Our first event was held at an establishment called “The Good Room/Bad Room.” From the outside, it looked like an ordinary club with a large room for DJs and other performances. This was “The Good Room.” When you moved down the hallway, a special doorway and the right password would grant you access to “The Bad Room,” a tiny room lit with fluorescent pink lighting and shrouded in fog. On this particular night, Jeffrey had assured me he would take care of the guest list — all I had to do was show up.
Around 11 p.m. I arrived, and following the fog, I found my way to “The Bad Room.” A steamy closet packed to the brim with entranced dancers moving and grinding. I didn’t know who any of these people were or how Jeffrey knew them. For example, the hairy shirtless man on a leash was a stranger to me, as was his guide, a six-foot-tall woman in a bodystocking and a gas mask. Nervous, I confined myself to the perimeter of the room, observing the chaos around me.
Throughout the night, many people came up to Jeffrey and I, thanking us for how much fun they were having and I began to feel more comfortable; eventually, I started to feel at home, and I reveled in the pure expressionism and made a promise to myself that at the next event I would be more than a voyeur. From that moment on, and with the help of fairy goth-fathers like Jeffrey, my immersion into the world of kink and BDSM began. I started working at a dungeon situated below a coffee shop in the Meatpacking District before transitioning into working as an independent dominatrix.
To quote Rihanna, “Chains and whips excite me,” and it’s true — they do excite me. However, being a dominatrix is so much deeper than the toys and the leather. It’s work — emotional labor is labor and why shouldn’t I profit from my gifts? Being a dominatrix is not about how mean you are, that’s another misconception, it actually requires a great deal of tact and vulnerability. A dom must be able to handle the release of trauma, the unabashed expression of desire, the uncovering of guilt, shame and fear.
To my clients, I must appear dependable, balanced; I am the one they call when their marriage is falling apart and when they need a good shoulder to cry on — or encouragement and practice to get them ready for the next relationship. In a way, by helping my clients, I am able to process my own traumas.
I never expected that being a sex worker would lead me on the path to healing; it just kind of happened. After a particularly rough experience in 2016, I found myself struggling to re-adjust and quit the sex industry for some time. This was very isolating and I wished I had someone to talk to who had experienced something similar.
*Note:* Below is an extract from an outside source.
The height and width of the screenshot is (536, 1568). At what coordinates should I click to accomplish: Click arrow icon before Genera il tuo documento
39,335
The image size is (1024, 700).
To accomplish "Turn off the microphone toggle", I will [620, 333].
Because of this, I began to research different healing modalities. I traveled the United States, I adopted a plant-based diet, I exercised religiously, I meditated, chanted, prayed, did tantric kundalini yoga to send serpent energy up my spine — and still, that hunger was there, that yearning for some repeat of my childhood abuse.
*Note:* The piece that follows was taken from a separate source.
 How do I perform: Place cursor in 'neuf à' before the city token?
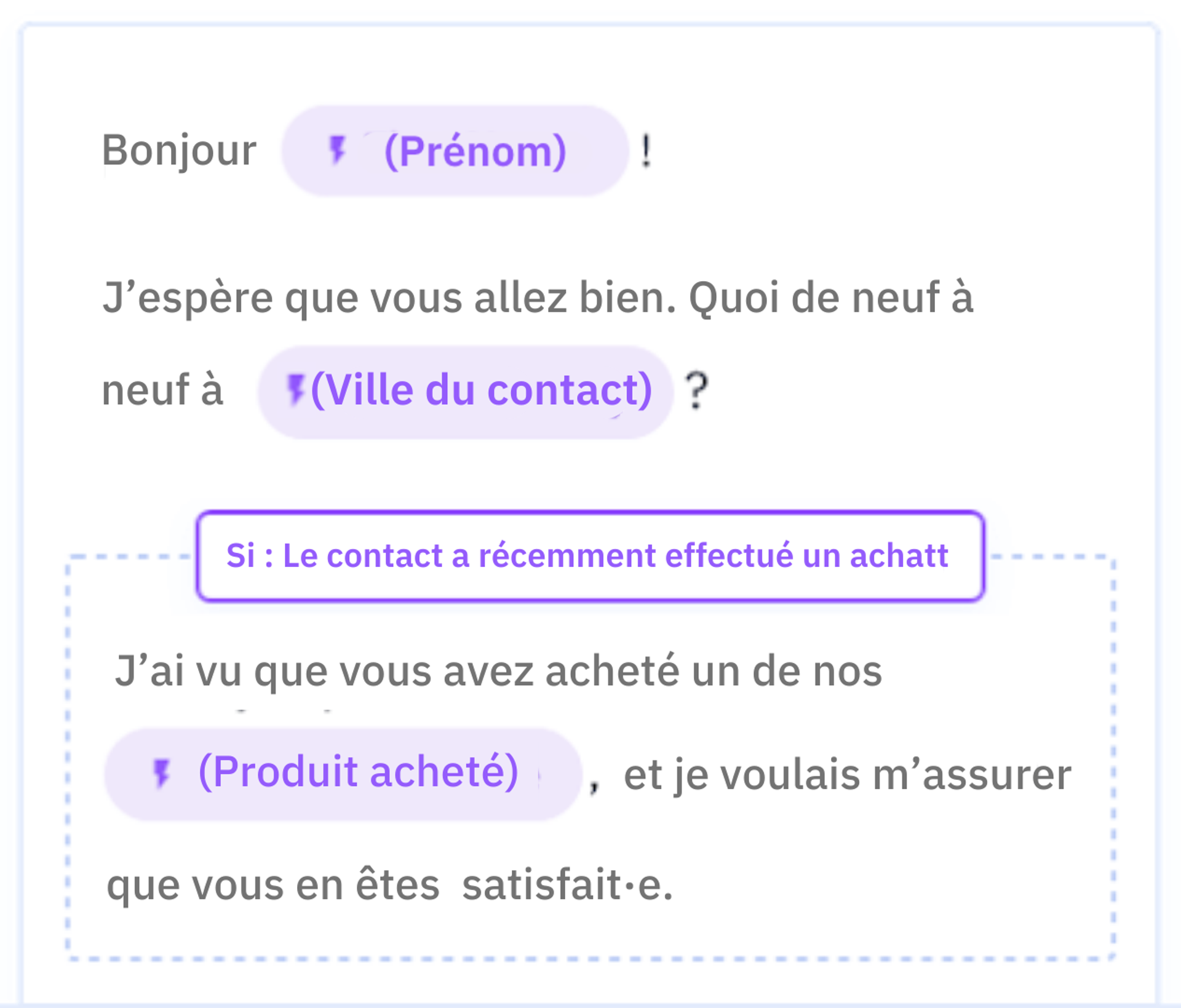point(162,391)
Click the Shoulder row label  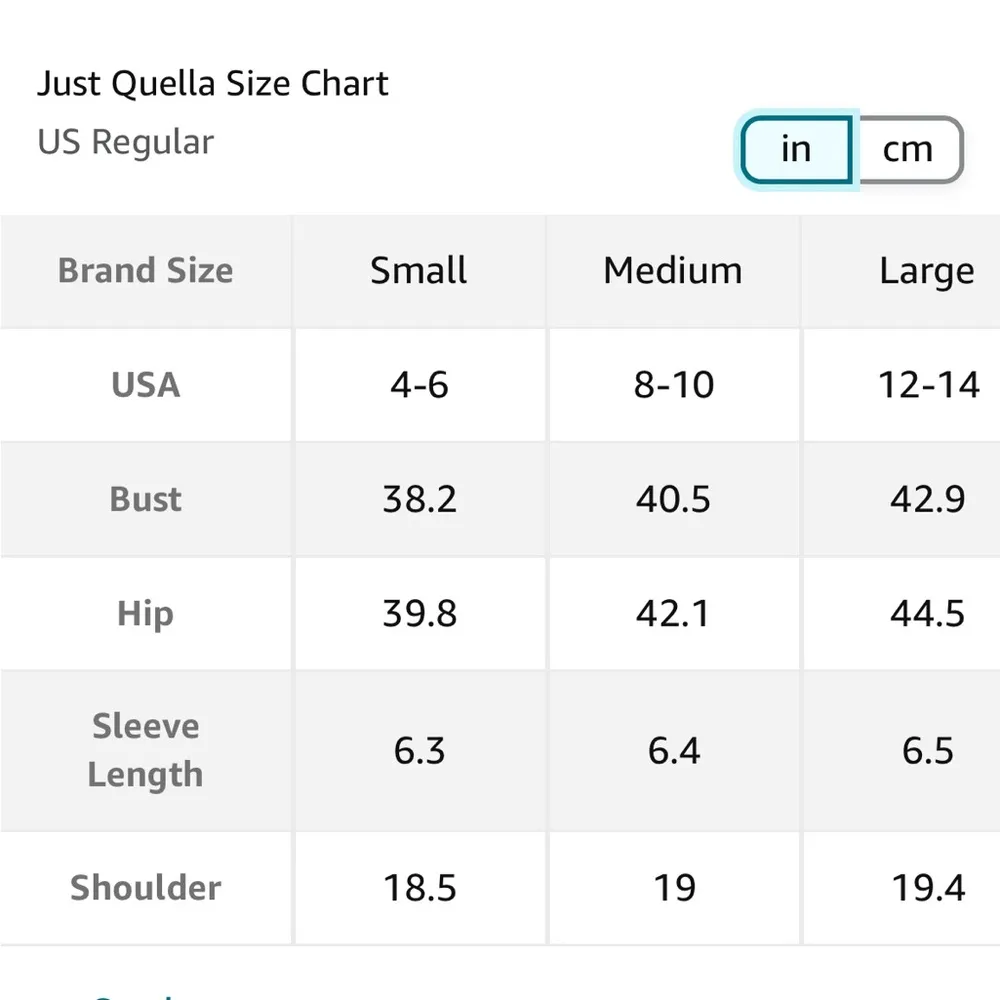click(146, 887)
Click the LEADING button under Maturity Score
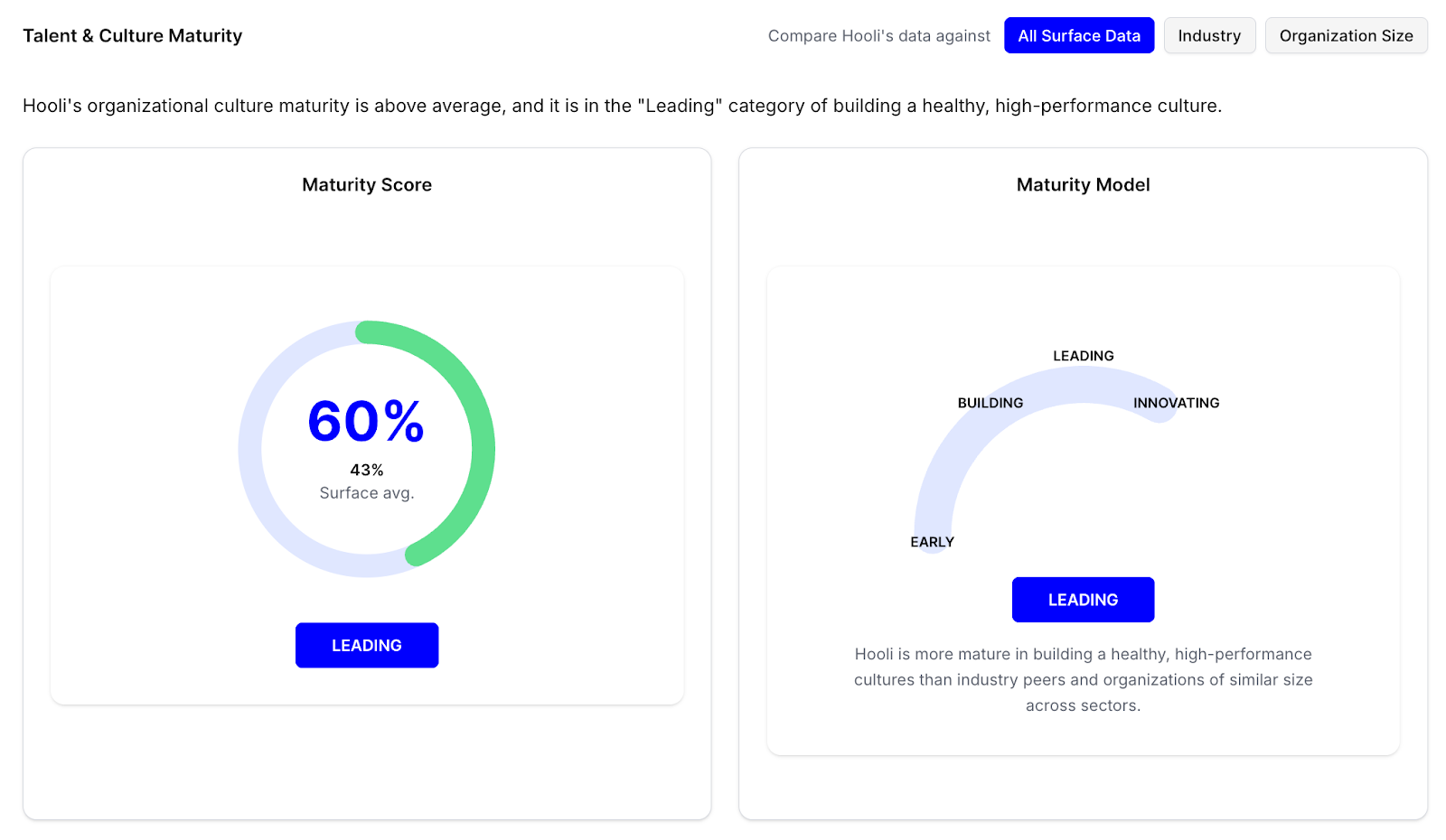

After living like a monk for three years, one day I realized I was tired of running from myself. I decided to stop flogging myself in the town square and start living. I stopped feeling ashamed with what I do for a living and started embracing it by seeing the potential for good in it. Of course, there are many challenges with being a sex worker, like any other job, except at this job, casual Friday includes assless chaps.
My hope for this column is to share my experiences which are often as humorous as they are disturbing. At the same time, I would like to invite others to share their experiences too or any questions they might have. Together, we can bridge the gap of information surrounding sex work and create a sense of community for workers and non-workers alike.